Stored dataset items:
▬▬▬
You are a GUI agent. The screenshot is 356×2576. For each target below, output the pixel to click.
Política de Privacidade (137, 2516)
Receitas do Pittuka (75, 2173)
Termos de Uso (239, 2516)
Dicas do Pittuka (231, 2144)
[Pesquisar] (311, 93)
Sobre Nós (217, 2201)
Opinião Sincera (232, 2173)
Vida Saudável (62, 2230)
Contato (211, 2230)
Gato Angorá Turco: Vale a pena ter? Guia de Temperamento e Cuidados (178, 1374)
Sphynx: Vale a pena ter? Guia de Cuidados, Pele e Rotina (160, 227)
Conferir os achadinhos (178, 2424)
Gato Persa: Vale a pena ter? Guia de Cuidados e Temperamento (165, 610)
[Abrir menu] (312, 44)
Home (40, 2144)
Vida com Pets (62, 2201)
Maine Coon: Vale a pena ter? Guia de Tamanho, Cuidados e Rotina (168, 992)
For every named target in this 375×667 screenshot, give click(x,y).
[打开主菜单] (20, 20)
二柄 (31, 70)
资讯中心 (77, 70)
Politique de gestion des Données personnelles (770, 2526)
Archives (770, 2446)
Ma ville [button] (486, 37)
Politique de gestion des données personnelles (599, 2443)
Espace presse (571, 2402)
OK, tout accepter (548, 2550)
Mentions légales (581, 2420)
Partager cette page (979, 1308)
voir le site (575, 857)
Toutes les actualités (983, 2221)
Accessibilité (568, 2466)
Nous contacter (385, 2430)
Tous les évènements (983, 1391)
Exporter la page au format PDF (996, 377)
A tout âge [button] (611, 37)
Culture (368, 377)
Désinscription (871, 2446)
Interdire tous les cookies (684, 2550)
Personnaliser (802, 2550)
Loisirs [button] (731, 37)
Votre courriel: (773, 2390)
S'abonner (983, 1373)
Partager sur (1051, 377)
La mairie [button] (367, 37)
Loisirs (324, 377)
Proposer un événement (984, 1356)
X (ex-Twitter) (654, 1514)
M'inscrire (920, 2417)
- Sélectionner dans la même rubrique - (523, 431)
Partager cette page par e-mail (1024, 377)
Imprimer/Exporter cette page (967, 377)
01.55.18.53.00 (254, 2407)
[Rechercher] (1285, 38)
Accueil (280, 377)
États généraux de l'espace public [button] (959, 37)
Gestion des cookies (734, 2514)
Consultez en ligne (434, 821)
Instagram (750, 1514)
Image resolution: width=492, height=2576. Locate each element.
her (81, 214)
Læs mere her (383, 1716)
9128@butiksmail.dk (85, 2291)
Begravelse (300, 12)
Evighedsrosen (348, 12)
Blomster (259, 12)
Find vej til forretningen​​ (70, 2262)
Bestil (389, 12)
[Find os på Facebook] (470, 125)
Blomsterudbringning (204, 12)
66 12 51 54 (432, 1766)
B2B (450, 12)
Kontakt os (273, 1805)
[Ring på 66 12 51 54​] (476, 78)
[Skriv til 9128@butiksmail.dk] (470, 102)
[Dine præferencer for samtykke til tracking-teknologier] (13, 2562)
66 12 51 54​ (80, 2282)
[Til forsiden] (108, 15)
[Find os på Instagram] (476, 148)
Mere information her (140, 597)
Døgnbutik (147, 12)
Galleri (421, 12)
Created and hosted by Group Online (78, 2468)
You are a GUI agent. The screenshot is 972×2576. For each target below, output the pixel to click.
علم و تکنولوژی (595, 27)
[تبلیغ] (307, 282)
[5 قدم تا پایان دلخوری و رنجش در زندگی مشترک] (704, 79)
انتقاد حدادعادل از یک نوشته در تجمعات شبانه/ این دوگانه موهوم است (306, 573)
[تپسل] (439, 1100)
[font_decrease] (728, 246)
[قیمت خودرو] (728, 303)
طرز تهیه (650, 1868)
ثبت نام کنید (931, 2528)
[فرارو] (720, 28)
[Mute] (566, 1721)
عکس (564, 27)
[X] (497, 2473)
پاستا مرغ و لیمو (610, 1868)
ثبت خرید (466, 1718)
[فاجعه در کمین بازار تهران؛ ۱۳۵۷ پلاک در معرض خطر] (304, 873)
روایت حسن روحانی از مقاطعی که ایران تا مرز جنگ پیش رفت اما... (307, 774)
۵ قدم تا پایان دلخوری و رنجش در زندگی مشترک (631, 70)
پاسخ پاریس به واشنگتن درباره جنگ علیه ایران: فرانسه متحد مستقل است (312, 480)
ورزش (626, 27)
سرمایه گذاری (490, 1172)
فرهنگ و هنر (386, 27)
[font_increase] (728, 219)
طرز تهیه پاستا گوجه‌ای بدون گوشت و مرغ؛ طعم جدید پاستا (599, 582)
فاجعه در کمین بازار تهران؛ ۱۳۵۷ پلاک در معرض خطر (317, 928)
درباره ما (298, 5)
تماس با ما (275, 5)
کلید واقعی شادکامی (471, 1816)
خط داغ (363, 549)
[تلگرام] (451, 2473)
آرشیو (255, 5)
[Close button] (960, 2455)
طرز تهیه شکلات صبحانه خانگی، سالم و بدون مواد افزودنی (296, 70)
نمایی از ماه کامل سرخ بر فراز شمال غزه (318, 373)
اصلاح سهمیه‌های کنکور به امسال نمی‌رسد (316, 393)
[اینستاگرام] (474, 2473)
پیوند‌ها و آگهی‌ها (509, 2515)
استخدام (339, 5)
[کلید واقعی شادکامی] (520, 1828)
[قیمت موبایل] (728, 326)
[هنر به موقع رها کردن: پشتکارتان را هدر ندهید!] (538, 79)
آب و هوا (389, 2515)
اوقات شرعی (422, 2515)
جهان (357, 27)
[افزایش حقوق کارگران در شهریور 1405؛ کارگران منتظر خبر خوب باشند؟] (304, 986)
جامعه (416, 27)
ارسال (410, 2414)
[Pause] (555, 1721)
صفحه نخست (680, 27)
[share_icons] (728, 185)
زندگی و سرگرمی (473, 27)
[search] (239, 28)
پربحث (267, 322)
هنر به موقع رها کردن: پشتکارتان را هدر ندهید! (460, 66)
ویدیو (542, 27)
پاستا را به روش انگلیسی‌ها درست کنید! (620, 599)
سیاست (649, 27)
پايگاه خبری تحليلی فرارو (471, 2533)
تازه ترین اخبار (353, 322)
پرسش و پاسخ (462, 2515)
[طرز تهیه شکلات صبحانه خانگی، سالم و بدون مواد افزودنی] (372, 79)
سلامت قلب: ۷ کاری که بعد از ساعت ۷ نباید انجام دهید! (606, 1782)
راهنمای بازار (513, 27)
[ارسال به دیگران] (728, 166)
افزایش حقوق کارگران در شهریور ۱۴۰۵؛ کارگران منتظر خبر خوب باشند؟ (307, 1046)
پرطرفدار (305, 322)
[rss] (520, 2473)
▬▬▬
Of the lines above, retype only those from the line containing "- Sélectionner dans" through the line containing "Begravelse (300, 12)", including both, exactly.

• **SOLUTION TO THIS PROBLEM**:
- Sélectionner dans la même rubrique - (523, 431)
Partager cette page par e-mail (1024, 377)
Imprimer/Exporter cette page (967, 377)
01.55.18.53.00 (254, 2407)
[Rechercher] (1285, 38)
Accueil (280, 377)
États généraux de l'espace public [button] (959, 37)
Gestion des cookies (734, 2514)
Consultez en ligne (434, 821)
Instagram (750, 1514)
Image resolution: width=492, height=2576. Locate each element.
her (81, 214)
Læs mere her (383, 1716)
9128@butiksmail.dk (85, 2291)
Begravelse (300, 12)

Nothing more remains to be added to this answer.